It is important to use the right type of timber for the your joinery project and ensure the wood comes from well-managed, sustainable sources. Joinery businesses need to know how each timber species or type will perform both in the workshop and also in the final project.
There are a number of sources of information that can help joinery businesses make the right choice and meet the demands of their customers. Your timber supplier should also be able to provide detailed information on the characteristics of the wood that you plan to purchase, including whether it is Chain of Custody cerfified.
Performance of different timber species and types
As a supporter of Wood Campus, BWF has worked with other organisations such as the Timber Trade Federation to provide advice on a number of timber related topics. Here you can find information on the main types of timber species and their attributes including strength, durability, treatability and moisture movement.
The quality, durability and aesthetic appearance of timber is created by the growth conditions. Features which appeal to the customer can also on occasions create unusual results during use which should be taken into consideration by end users.
BWF has written advice that you can access on factors which may affect the performance or appearance of timber products after they have left the manufacturer. A table identifying some of the species and how they are affected is also included.
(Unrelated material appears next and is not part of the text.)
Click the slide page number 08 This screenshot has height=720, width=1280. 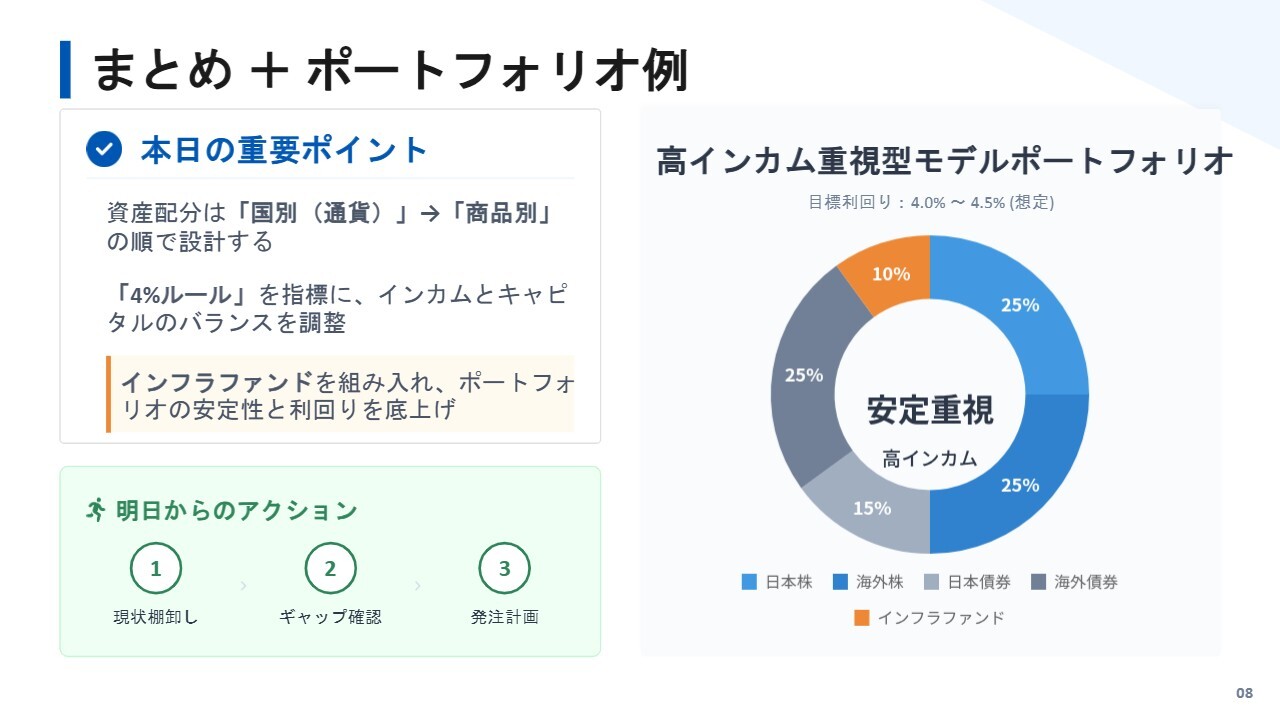pos(1244,693)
Health & safety guidance on using some types of wood in the workshop
The occupational health risks from using wood in the workshop can all be controlled using appropriate Personal Protective Equipment (PPE), Respiratory Protective Equipment (RPE) and dust extraction (LEV) which woodworking businesses should have in place.
Wood dust can cause asthma when breathed in and both hardwood and softwood dusts have a Workplace Exposure Limit (WEL) of 5mg/m3 (correct as of April 2018) which must not be exceeded. High risk woods for causing asthma include some hardwoods such as Iroko and softwoods such as Western Red Cedar. Skin conditions and other industrial diseases can be a product of a career of being exposed to some some species of wood in the workshop without adequate protection.
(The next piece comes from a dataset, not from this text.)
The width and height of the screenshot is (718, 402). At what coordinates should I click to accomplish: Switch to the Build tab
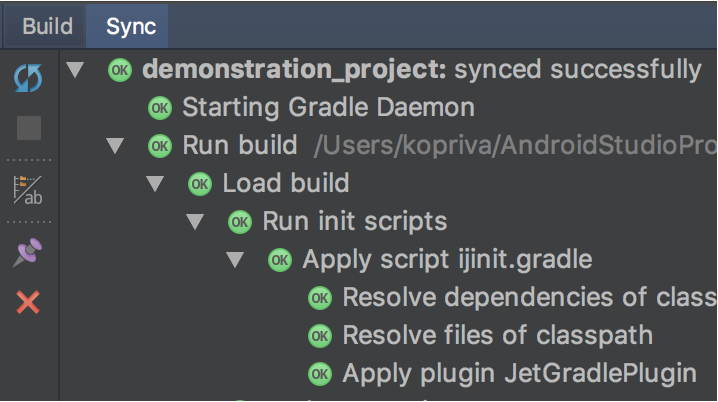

Here HSE have provided some information for employers and operatives on any reported adverse health effects associated with working with the more common woods used in commercial quantities within the UK. This will help you take suitable precautions so that you are aware of and can avoid or minimise their ill-health effects.
How legal and sustainable is your timber?
Again this is something that your suppliers can assist with. The BWF Code of Conduct draws attention to the importance of using timber which is responsibly sourced and if you are bringing in timber products directly from outside the EU, your business will be mandated to assess and mitigate the risk of using illegal timber before purchase. BWF has produced an EUTR due diligence guide toolkit that can help you here.
Care should therefore be taken to ensure you are only supplied with timber from legal and sustainable sources.
NEPCon has produced accessible online forestry risk assessments for a number of countries that you can access.
Friends of the Earth also provide information to help establish whether timber may be from endangered trees, or from a sustainable source.
If you are importing timber, it is worth regularly reviewing your sources to ensure that they are accurate and up to date.
The Convention on International Trade in Endangered Species of Wild Fauna and Flora (CITES) is a global response to concern over the trade of endangered species. CITES lists threatened or endangered wood species under three classifications, known as the Appendices. The restrictions on trade within these appendices vary depending on the extent to which the species is threatened with extinction. Here you can find links to valuable and regularly updated information on CITES listed species.
BWF members can ring our technical helpline and we will try to answer any question relating to the topics above. You can also get information through industry bodies such as the Timber Trade Federation, TRADA and Wood Campus. TRADA’s Wood Species database contains the physical properties and illustrations of more than 150 commercial species and the Wood Campus website can provide guidance on the softwood and hardwood species and grades used in everyday joinery and a summary of the different mouldings available.